- [TEXT EXTRACT]:

==*==

It would be ideal if programs for smart cards could be written using all of the Java programming language, but a full implementation of the Java virtual machine is far too large to fit on even the most advanced resource-constrained devices available today.
A typical resource-constrained device has on the order of 1.2K of RAM, 16K of non-volatile memory (EEPROM or flash) and 32K of ROM. The code for implementing string manipulation, single and double-precision floating point arithmetic, and thread management would be larger than the ROM space on such a device. Even if it could be made to fit, there would be no space left over for class libraries or application code. RAM resources are also very limited. The only workable option is to implement Java Card technology as a subset of the Java platform.
Applets written for the Java Card platform are written in the Java programming language. They are compiled using Java compilers. Java Card technology uses a subset of the Java language, and familiarity with the Java platform is required to understand the Java Card platform.
The items discussed in this section are not described to the level of a language specification. For complete documentation on the Java programming language, see The Java Language Specification.
The items listed in this section are elements of the Java programming language and platform that are not supported by the Java Card platform.
Dynamic class loading is not supported in the Java Card platform. An implementation of the Java Card platform is not able to load classes dynamically. Classes are either masked into the card during manufacturing or downloaded through an installation process after the card has been issued. Programs executing on the card may only refer to classes that already exist on the card, since there is no way to download classes during the normal execution of application code.
Security management in the Java Card platform differs significantly from that of the Java platform. In the Java platform, there is a Security Manager class (java.lang.SecurityManager) responsible for implementing security features. In the Java Card platform, language security policies are implemented by the virtual machine. There is no Security Manager class that makes policy decisions on whether to allow operations.
Finalization is also not supported. finalize() will not be called automatically by the Java Card virtual machine.
The Java Card virtual machine does not support multiple threads of control. Programs for the Java Card platform (“Java Card programs”) cannot use class Thread or any of the thread-related keywords in the Java programming language.

==*==

- [RAW DATA]:
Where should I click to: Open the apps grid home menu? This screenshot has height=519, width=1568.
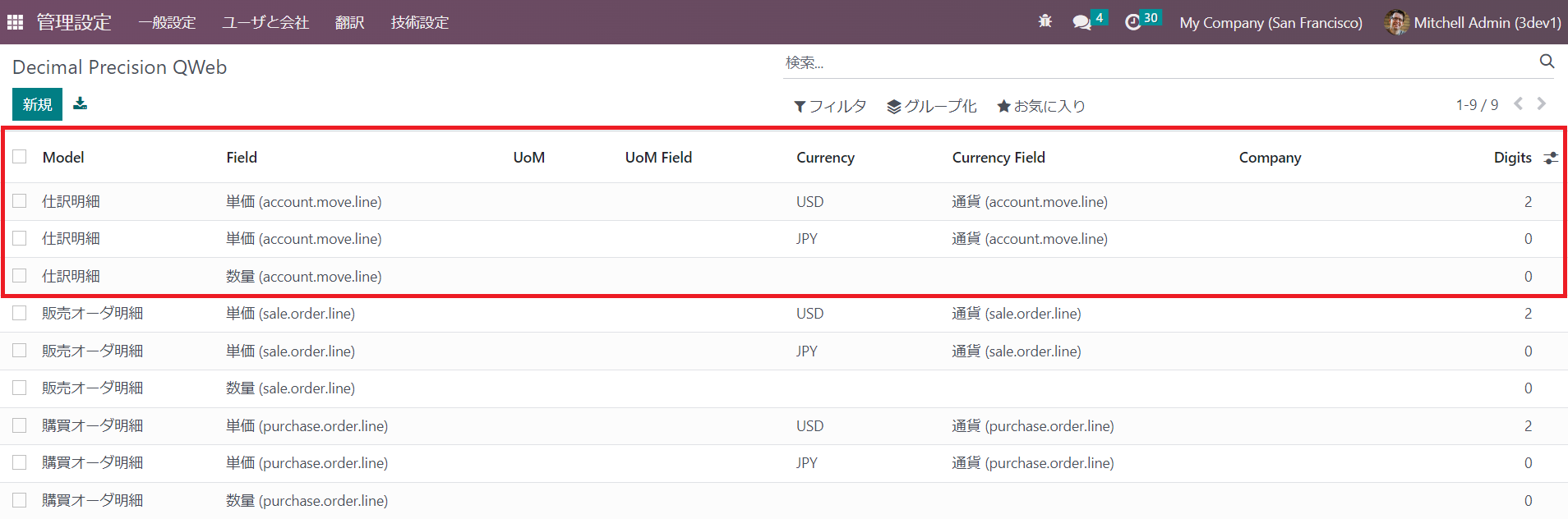point(15,22)
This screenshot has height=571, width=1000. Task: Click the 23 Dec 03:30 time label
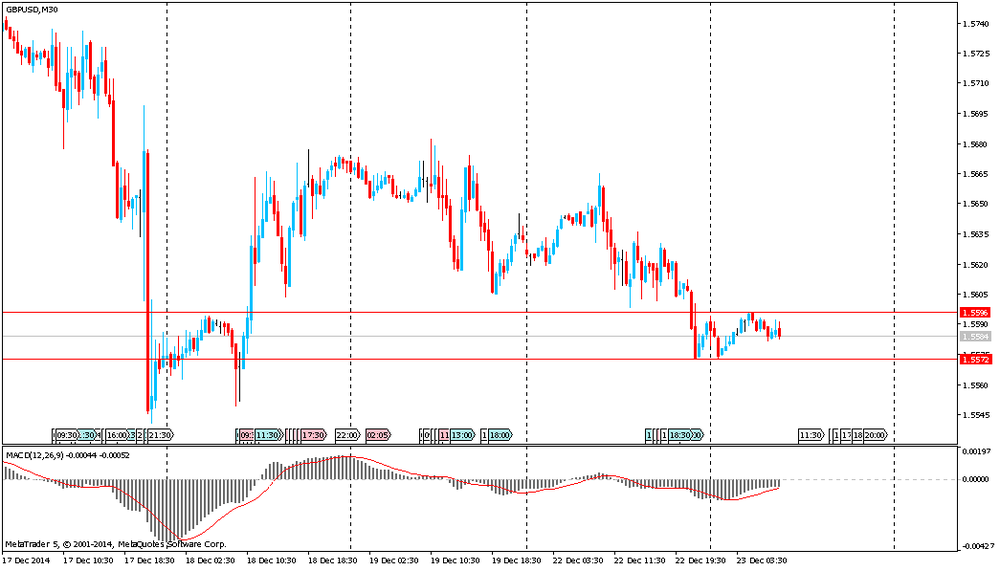[x=760, y=560]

==*==

- [BRIEF]: Quote the Java Card text above word for word, from start to finish.

- [REPLY]:
It would be ideal if programs for smart cards could be written using all of the Java programming language, but a full implementation of the Java virtual machine is far too large to fit on even the most advanced resource-constrained devices available today.
A typical resource-constrained device has on the order of 1.2K of RAM, 16K of non-volatile memory (EEPROM or flash) and 32K of ROM. The code for implementing string manipulation, single and double-precision floating point arithmetic, and thread management would be larger than the ROM space on such a device. Even if it could be made to fit, there would be no space left over for class libraries or application code. RAM resources are also very limited. The only workable option is to implement Java Card technology as a subset of the Java platform.
Applets written for the Java Card platform are written in the Java programming language. They are compiled using Java compilers. Java Card technology uses a subset of the Java language, and familiarity with the Java platform is required to understand the Java Card platform.
The items discussed in this section are not described to the level of a language specification. For complete documentation on the Java programming language, see The Java Language Specification.
The items listed in this section are elements of the Java programming language and platform that are not supported by the Java Card platform.
Dynamic class loading is not supported in the Java Card platform. An implementation of the Java Card platform is not able to load classes dynamically. Classes are either masked into the card during manufacturing or downloaded through an installation process after the card has been issued. Programs executing on the card may only refer to classes that already exist on the card, since there is no way to download classes during the normal execution of application code.
Security management in the Java Card platform differs significantly from that of the Java platform. In the Java platform, there is a Security Manager class (java.lang.SecurityManager) responsible for implementing security features. In the Java Card platform, language security policies are implemented by the virtual machine. There is no Security Manager class that makes policy decisions on whether to allow operations.
Finalization is also not supported. finalize() will not be called automatically by the Java Card virtual machine.
The Java Card virtual machine does not support multiple threads of control. Programs for the Java Card platform (“Java Card programs”) cannot use class Thread or any of the thread-related keywords in the Java programming language.